I would say that I appreciate my mother’s concern when it comes to my gym subscription: she does manage to remind me every single day that we have paid the trainer for three months, and that I should get off my lazy bum and do something about it.

However, I did not register for the gym alone. My mother has a subscription too, and she goes to the gym only once every 8 weeks- at my coercion.

Now that I think about it, she is probably a major causative factor to my laziness. My mother is very anti-exercise, when she should be pushing me to go to the gym with bursting enthusiasm (in order for me to actually want to go myself.)
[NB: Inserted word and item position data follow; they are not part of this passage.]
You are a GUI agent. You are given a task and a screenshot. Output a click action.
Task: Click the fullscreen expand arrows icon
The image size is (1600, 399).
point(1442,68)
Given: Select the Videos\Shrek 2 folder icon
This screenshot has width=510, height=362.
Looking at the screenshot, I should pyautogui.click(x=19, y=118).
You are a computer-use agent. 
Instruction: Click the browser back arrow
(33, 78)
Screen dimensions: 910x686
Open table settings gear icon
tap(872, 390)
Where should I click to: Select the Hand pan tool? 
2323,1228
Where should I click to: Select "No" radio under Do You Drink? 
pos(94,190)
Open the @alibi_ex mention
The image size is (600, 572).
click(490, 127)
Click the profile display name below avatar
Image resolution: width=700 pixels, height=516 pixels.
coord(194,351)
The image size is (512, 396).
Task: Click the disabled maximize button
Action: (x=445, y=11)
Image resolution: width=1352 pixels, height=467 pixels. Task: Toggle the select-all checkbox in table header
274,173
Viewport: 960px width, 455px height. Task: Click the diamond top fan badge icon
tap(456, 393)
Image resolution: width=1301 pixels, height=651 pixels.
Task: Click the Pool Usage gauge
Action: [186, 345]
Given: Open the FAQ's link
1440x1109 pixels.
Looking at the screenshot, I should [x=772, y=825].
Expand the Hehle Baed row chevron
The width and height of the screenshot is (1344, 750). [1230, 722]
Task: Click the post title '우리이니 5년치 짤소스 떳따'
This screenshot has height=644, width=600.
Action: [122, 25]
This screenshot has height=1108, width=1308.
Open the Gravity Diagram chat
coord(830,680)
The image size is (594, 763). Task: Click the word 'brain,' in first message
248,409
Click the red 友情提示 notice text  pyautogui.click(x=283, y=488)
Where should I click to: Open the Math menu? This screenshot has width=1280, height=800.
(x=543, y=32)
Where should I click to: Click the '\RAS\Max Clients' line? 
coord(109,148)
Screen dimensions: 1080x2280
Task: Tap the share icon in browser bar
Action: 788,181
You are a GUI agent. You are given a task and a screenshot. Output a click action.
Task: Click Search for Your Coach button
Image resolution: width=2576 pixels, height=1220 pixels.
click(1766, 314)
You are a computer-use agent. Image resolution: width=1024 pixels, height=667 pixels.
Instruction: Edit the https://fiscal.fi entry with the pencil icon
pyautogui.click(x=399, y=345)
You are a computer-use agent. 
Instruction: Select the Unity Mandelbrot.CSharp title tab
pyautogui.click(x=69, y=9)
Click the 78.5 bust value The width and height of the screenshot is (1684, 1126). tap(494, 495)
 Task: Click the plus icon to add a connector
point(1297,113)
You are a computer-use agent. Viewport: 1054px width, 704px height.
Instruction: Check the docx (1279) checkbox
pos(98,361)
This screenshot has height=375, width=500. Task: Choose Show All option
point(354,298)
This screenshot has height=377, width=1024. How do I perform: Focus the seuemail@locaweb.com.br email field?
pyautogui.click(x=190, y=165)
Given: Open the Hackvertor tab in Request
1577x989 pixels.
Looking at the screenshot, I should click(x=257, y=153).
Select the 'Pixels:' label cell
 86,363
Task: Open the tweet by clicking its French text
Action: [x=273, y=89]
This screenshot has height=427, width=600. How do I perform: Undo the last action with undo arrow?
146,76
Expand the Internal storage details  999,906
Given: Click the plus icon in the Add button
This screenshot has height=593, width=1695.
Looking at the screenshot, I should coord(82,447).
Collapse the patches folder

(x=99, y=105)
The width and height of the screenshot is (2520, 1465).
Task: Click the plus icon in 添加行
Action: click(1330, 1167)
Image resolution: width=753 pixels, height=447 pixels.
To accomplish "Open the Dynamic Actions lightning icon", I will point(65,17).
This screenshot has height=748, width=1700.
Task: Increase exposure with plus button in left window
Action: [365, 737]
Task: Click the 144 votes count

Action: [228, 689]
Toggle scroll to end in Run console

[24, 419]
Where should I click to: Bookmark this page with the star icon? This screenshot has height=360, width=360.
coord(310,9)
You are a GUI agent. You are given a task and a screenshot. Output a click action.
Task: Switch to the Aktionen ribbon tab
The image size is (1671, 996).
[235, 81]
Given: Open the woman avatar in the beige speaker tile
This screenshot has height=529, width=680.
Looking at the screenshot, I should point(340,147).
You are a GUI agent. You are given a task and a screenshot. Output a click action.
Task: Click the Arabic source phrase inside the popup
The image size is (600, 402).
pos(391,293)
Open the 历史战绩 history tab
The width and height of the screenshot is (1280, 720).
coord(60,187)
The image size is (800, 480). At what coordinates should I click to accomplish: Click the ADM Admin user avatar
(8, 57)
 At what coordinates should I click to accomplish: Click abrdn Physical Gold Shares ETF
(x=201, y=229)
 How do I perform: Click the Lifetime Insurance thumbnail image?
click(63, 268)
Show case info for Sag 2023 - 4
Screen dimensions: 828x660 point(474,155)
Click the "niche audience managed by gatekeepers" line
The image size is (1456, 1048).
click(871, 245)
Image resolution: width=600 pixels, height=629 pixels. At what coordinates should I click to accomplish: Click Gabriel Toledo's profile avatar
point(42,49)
Moving on to the actual purpose of this post, which I’m not even sure is a purpose at all, here are some excuses I found helpful to explain why I cannot go to the gym:

  1. Something to do with the weather, mum. I think it’s making me lazy.
  2. I ate too much, it’ll be unwise to exercise right now.
  3. The instructor called to say that the gym will be closed today.
  4. I’m exhausted today- I haven’t slept properly in days.
  5. Ehn. It’s too late now, maybe tomorrow.
  6. I might have tuition early today. (I won’t.)
  7. I have a test tomorrow, I need to study for it!
  8. I just wrote a test, WILL YOU LET ME RELAX FOR A MOMENT? Jesus Christ, you’re so jumpy.
  9. I’ll only go if you come with, mum. (Hence we end up not going. :)) I’m so clever.)
  10. It’s raining. (This often works because my mum is too lazy to actually go and check if it is, in fact, raining.)
  11. It’s my time of the month. ‘Nuff said.
  12. I swear I will go tomorrow, I completely forgot to add it to my schedule for today.
  13. I can’t find my gym slacks.
  14. My shoes are wet from the rain.

I only have 14 at the moment, because I tend to finally drag myself to the gym on the 15th day, after which I repeat the same cycle of excuses. It isn’t even that I’m lazy- once I’m at the gym, I’m a ball of energy. I just don’t like the idea of having to step out of my bed once I’m in it.

I wish I was helpful with the excuses, although I probably wasn’t- it is easier to make excuses to my mother about the gym, because she feels the same way about it.